_TASK SET_:
**1)** In the passage on the album Forgotten Kingdom, rewrite the stretch from "Forgotten Kingdom is Causley's" up to and including "in East Devon.", putting "engineer" wherever "producer" appears.
**2)** Condense the passage on the album Forgotten Kingdom into two sentences.

_DOCUMENT SEGMENT_:
============================================================

Forgotten Kingdom is folk singer-songwriter Jim Causley's fifth studio album excluding his work with The Devil's Interval and Mawkin:Causley.

Forgotten Kingdom is Causley's first album of entirely self-written material although does include references to traditional song throughout. It was intended to celebrate ten years since the release of Causley's debut album Fruits of the Earth in 2005 but the release was delayed due to poor health on the part of original producer Phil Beer. Production of the album was then completed by Show of Hands regular producer Mark Tucker at The Green Room studios in East Devon.

============================================================

_SOURCE EXCERPT_:
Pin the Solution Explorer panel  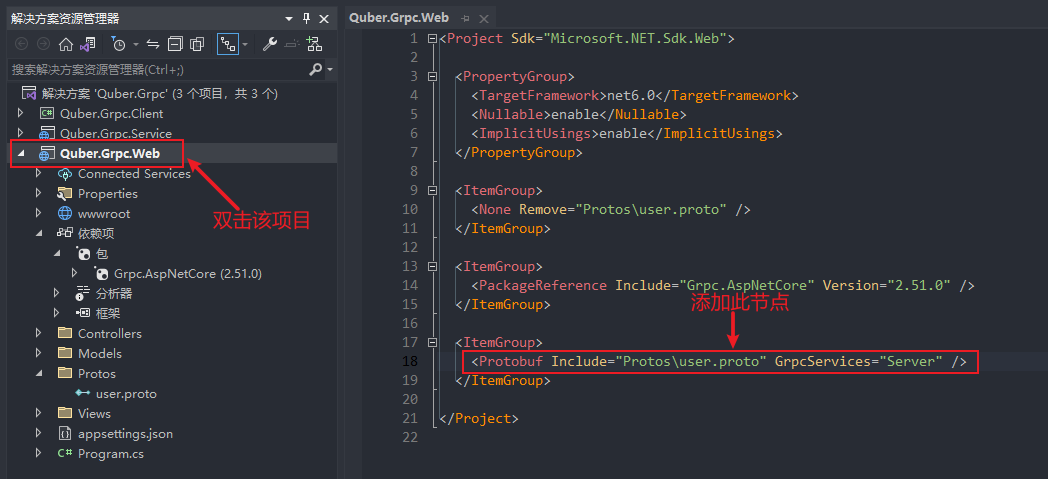click(307, 19)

============================================================

_SOLUTION SET_:
**1)**
Forgotten Kingdom is Causley's first album of entirely self-written material although does include references to traditional song throughout. It was intended to celebrate ten years since the release of Causley's debut album Fruits of the Earth in 2005 but the release was delayed due to poor health on the part of original engineer Phil Beer. Production of the album was then completed by Show of Hands regular engineer Mark Tucker at The Green Room studios in East Devon.

**2)** Forgotten Kingdom is Jim Causley's fifth studio album, not counting his work with The Devil's Interval and Mawkin:Causley, and his first made up entirely of his own songs, though it references traditional song throughout. It was meant to mark ten years since his 2005 debut Fruits of the Earth, but original producer Phil Beer's poor health delayed its release, and Mark Tucker completed production at The Green Room studios in East Devon.